EXERCISE PROMPT:
Rewrite every line of the records from the line that contains "Task: Select the number 5 on the scale bar" through the line that contains "[1974, 503]", inclusive, increasing each coordinate in the answers by 73 and leaving all other text unchanged.
## START LISTING
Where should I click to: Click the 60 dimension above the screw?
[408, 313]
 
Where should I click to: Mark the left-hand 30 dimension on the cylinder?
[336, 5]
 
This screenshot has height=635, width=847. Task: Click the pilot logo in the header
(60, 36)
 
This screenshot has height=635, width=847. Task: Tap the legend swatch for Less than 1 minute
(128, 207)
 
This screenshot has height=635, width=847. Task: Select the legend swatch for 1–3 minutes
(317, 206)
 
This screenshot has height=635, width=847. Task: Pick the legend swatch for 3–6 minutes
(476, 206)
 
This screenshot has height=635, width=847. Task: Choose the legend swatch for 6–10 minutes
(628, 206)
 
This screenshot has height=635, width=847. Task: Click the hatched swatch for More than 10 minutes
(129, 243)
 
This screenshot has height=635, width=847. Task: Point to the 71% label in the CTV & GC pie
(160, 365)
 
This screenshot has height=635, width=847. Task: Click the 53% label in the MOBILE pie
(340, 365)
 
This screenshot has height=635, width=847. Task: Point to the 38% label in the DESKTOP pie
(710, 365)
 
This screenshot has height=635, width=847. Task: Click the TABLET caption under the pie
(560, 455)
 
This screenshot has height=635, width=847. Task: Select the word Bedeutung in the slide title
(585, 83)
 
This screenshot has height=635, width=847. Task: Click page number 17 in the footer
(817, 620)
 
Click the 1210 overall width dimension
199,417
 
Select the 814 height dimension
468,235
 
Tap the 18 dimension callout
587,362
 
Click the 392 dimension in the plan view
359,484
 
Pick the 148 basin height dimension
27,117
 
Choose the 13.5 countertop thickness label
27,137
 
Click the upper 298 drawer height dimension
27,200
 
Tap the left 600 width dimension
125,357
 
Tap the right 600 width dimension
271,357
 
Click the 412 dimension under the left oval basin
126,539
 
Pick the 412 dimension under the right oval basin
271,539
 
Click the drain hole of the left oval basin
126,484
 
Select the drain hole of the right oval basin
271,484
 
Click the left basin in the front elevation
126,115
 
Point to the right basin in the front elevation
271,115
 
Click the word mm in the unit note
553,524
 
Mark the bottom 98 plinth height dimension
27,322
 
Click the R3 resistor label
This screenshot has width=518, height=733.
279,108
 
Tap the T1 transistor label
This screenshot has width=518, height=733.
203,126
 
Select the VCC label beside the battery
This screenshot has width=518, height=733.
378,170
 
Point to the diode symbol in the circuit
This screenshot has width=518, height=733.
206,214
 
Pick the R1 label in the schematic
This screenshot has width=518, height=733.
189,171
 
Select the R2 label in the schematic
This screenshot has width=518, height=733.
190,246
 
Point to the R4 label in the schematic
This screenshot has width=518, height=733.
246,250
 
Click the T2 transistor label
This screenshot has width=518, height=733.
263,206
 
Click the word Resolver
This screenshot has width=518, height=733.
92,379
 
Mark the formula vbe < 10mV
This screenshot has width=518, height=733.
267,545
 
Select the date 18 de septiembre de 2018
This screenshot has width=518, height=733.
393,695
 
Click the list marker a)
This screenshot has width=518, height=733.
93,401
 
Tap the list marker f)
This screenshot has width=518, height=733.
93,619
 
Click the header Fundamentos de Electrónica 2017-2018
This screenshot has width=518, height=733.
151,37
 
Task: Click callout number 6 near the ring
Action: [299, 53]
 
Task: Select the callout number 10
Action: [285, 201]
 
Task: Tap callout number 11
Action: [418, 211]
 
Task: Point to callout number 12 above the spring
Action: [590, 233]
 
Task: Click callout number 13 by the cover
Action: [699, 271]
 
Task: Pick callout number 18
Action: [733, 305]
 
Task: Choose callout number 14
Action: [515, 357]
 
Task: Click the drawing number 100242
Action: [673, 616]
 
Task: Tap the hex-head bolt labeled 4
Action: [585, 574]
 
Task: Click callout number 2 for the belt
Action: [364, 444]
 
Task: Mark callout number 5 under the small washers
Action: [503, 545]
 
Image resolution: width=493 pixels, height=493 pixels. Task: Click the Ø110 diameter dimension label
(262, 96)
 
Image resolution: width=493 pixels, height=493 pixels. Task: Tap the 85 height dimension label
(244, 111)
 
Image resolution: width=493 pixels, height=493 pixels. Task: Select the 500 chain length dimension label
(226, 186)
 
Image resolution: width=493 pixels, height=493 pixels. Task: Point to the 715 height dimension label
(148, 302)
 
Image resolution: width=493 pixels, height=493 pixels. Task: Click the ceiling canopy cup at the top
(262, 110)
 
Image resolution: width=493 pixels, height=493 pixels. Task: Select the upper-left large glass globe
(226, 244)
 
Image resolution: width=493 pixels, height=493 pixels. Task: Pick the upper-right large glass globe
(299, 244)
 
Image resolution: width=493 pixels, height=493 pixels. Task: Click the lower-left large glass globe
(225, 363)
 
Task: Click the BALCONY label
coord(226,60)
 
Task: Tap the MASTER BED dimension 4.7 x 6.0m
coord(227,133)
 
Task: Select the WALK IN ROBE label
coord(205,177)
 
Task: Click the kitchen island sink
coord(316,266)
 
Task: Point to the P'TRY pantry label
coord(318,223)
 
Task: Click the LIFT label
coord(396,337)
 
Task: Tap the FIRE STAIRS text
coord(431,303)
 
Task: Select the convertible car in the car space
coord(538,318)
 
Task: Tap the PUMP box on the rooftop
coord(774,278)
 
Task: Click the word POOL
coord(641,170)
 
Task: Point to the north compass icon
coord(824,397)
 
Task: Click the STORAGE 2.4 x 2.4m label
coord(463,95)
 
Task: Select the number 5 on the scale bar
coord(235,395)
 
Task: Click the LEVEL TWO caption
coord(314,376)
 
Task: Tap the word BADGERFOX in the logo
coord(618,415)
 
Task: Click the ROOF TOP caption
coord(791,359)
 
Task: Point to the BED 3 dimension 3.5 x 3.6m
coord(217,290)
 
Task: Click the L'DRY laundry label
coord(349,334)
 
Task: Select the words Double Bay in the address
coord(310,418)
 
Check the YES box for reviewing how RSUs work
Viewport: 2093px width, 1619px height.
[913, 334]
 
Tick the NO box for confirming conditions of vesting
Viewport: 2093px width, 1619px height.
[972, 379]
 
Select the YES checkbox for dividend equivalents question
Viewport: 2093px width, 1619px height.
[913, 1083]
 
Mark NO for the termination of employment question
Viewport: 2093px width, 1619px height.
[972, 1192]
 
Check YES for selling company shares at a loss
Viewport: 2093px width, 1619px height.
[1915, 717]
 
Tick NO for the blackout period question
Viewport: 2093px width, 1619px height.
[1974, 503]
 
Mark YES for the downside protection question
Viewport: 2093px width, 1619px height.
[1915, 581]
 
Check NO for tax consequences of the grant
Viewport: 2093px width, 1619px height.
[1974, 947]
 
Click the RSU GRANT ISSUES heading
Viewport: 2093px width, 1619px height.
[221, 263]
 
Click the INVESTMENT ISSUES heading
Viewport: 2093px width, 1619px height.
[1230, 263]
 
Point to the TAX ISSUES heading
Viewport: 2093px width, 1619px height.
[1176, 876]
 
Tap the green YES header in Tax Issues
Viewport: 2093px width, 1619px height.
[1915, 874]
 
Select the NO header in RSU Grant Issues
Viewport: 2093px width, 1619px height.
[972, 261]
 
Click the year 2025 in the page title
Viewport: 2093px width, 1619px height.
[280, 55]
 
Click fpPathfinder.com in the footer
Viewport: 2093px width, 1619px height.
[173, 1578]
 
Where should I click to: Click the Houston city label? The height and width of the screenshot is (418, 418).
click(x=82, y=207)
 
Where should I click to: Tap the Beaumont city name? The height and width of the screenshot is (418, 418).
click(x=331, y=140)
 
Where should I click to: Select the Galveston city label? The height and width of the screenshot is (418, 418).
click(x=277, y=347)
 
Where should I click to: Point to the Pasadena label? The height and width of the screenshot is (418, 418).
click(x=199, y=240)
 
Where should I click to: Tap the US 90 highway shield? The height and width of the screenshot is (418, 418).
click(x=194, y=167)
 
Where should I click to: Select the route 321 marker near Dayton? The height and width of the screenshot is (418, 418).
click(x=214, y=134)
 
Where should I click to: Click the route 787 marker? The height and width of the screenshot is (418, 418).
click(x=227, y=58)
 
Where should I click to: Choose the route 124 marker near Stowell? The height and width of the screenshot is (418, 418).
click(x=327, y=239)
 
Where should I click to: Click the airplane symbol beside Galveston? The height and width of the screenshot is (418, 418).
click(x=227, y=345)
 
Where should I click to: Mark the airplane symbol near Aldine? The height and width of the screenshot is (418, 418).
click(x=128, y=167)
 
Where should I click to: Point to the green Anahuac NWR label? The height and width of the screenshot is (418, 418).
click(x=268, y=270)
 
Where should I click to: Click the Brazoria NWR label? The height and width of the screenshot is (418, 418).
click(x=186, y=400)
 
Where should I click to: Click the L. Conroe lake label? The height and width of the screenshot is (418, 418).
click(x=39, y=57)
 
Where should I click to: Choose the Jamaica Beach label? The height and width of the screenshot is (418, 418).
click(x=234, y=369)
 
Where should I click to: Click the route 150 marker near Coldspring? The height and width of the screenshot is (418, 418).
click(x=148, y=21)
## END LISTING
RESULT OF THE TASK:
Task: Select the number 5 on the scale bar
coord(308,468)
 
Task: Click the LEVEL TWO caption
coord(387,449)
 
Task: Tap the word BADGERFOX in the logo
coord(691,488)
 
Task: Click the ROOF TOP caption
coord(864,432)
 
Task: Point to the BED 3 dimension 3.5 x 3.6m
coord(290,363)
 
Task: Click the L'DRY laundry label
coord(422,407)
 
Task: Select the words Double Bay in the address
coord(383,491)
 
Check the YES box for reviewing how RSUs work
Viewport: 2093px width, 1619px height.
[986, 407]
 
Tick the NO box for confirming conditions of vesting
Viewport: 2093px width, 1619px height.
[1045, 452]
 
Select the YES checkbox for dividend equivalents question
Viewport: 2093px width, 1619px height.
[986, 1156]
 
Mark NO for the termination of employment question
Viewport: 2093px width, 1619px height.
[1045, 1265]
 
Check YES for selling company shares at a loss
Viewport: 2093px width, 1619px height.
[1988, 790]
 
Tick NO for the blackout period question
Viewport: 2093px width, 1619px height.
[2047, 576]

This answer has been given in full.